Das kommunale Wohnangebot ist für alleinerziehende Frauen (Mietwohnung / »einzige« Erwachsene), denen weniger als 1.850,- Euro Nettoeinkommen zur Verfügung stehen, besonders wichtig. 60% aller Alleinerziehenden wohnen in einer Gemeinde- oder geförderten Wohnung. Bei der Gruppe von Frauen »60+« beträgt dieser Anteil sogar 65%.

 

Der soziale Wohnbau als Träger von Fraueninteressen

Frauenpolitische Errungenschaften sind seit Bestehend des kommunalen Wohnbaus in Wien eng mit der Weiterentwicklung des sozialen Wohnbaus in Wien verknüpft. Bereits der kommunale Wohnbau des „Roten Wien“ dokumentiert mit seinen vielfältigen Wohnfolgeeinrichtungen das Ziel Frauen von der Haushalts- und Familienarbeit zu entlasten. Frauengerechte Planung im geförderten Wohnungsbau – wie etwa die Frauenwerkstatt 1 in der Donaufelderstraße gelten als europaweit größte soziale Wohnhausanlage, die sich dem Leitbild frauen- und alltagsgerechter Planung verschrieben haben.

Die Bewohnerinnen dieser und weiterer Wohnprojekte, die unter besonderen Aspekten der frauengerechten Planung errichtet wurden, wurden in einer Studie des Instituts UrbanPlus gemeinsam mit SORA befragt. Die Ergebnisse wurden bei der Enquete von Christine Droste vorgestellt.

Eine weitere Studie widmet sich den besonderen Bedarfen von Alleinerziehenden. Hier untersuchte der Verein JUNO gemeinsam mit dem Meinungsforschungsinstitut Gallup die Wohnsituation von Alleinerziehenden in Wien und das Interesse an neuen Wohnformen, wie ein sich gegenseitig unterstützenden gemeinschaftliches Wohnen.

Die Architektin Gabu Heindl, stellte bei Ihrem Vortrag „Aufbrechen. Ankommen – Wohnungsangebote für Frauen an Lebensschnittstellen“ den Prototypen eines förderbaren Wohnhauses vor, welches Angebote für Frauen an Biografiebrüchen wie etwa Trennung, Wohnortswechsel, Verlust des/r Partner/in anbieten soll. Ihre Überlegungen basieren auf Workshops und Interviews mit Wiener Unterstützungsorganisationen und betroffenen Frauen.

Sabina Riß/IIBW betrachtet die Frage der Bedeutungsebene von Frauen anhand ihrer Präsenz in der Wohnungswirtschaft, die einen bedeutenden Anteil der Wiener Wirtschaftstätigkeit ausmacht und somit eine wichtige Arbeitgeberin ist. Welche Rolle die Wohnungswirtschaft zur Inklusion von Frauen in die Erwerbswirtschaft spielt, ist die zentrale Fragestellung dieser Studie.
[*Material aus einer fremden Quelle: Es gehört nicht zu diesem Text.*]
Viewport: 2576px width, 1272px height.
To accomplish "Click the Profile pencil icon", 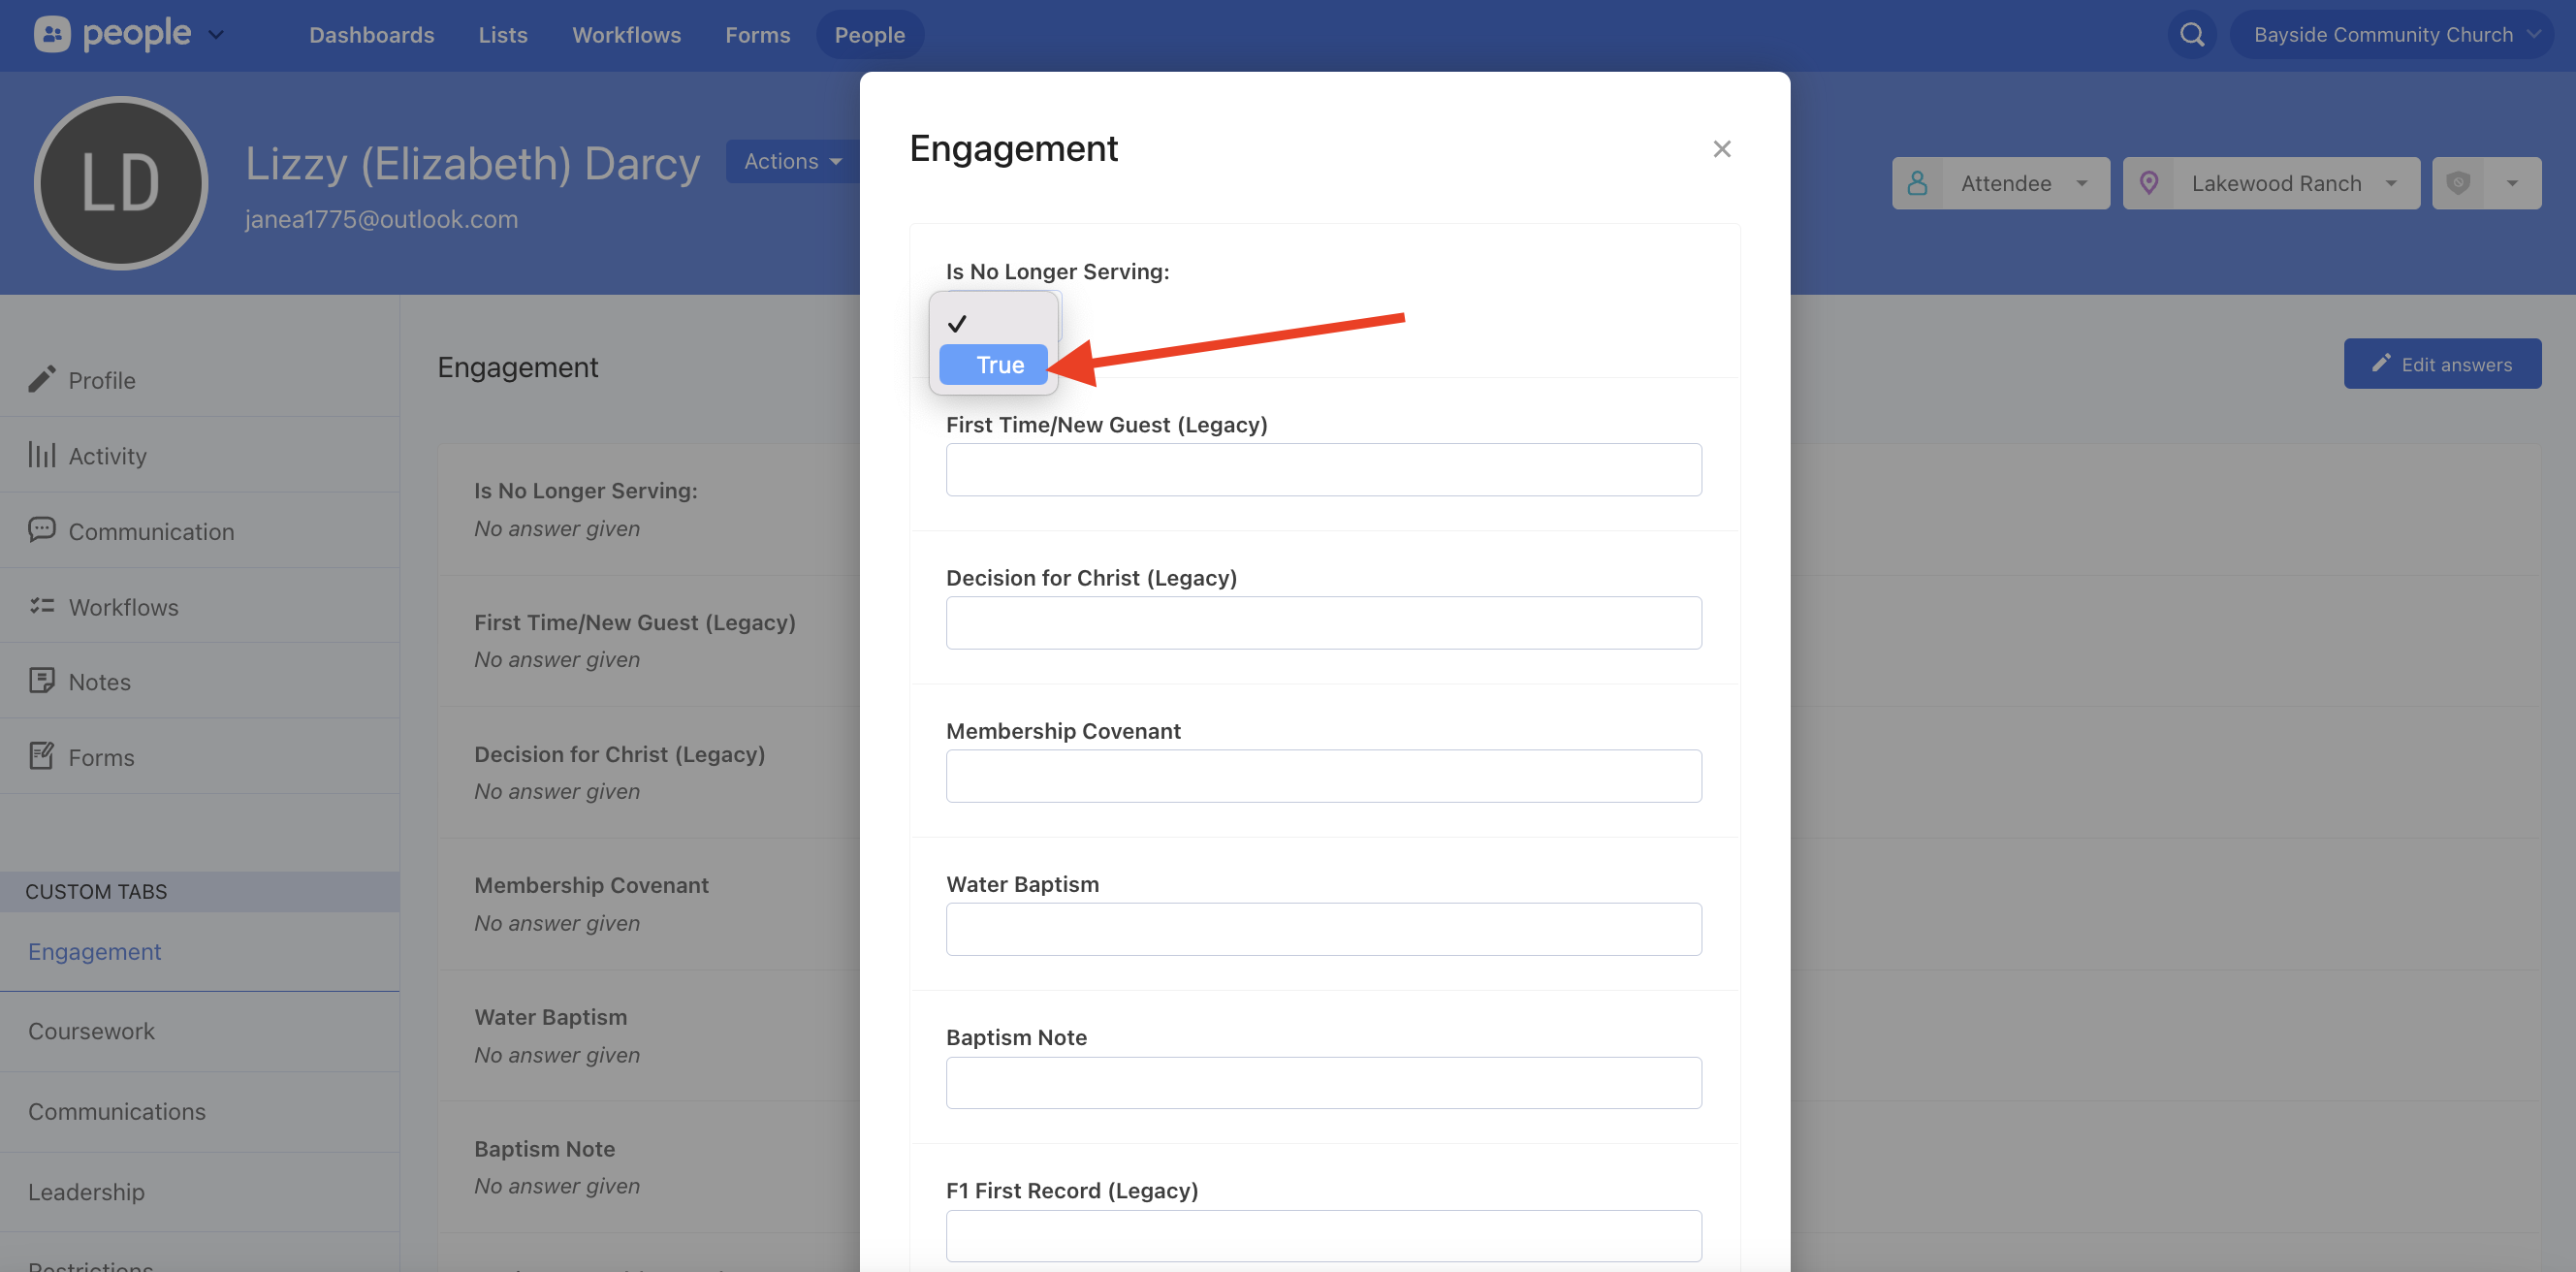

Die Aspekte frauenspezifischer Merkmale in der Quartiersebene des Grün- und Freiraums machte Karin Standler als Landschaftsarchitektin zu Ihrem Vortragsinhalt. Sie begibt sich damit auf eine Zeitreise durch die Freiräume der letzten 100 Jahre und ihre Bedeutung für den geförderten Wohnbau und für ihre BewohnerInnen, unterschiedliche Lebensphasen und -situationen. Denn die stärkste NutzerInnengruppe im Freiraum sind Kinder, Jugendliche und Frauen.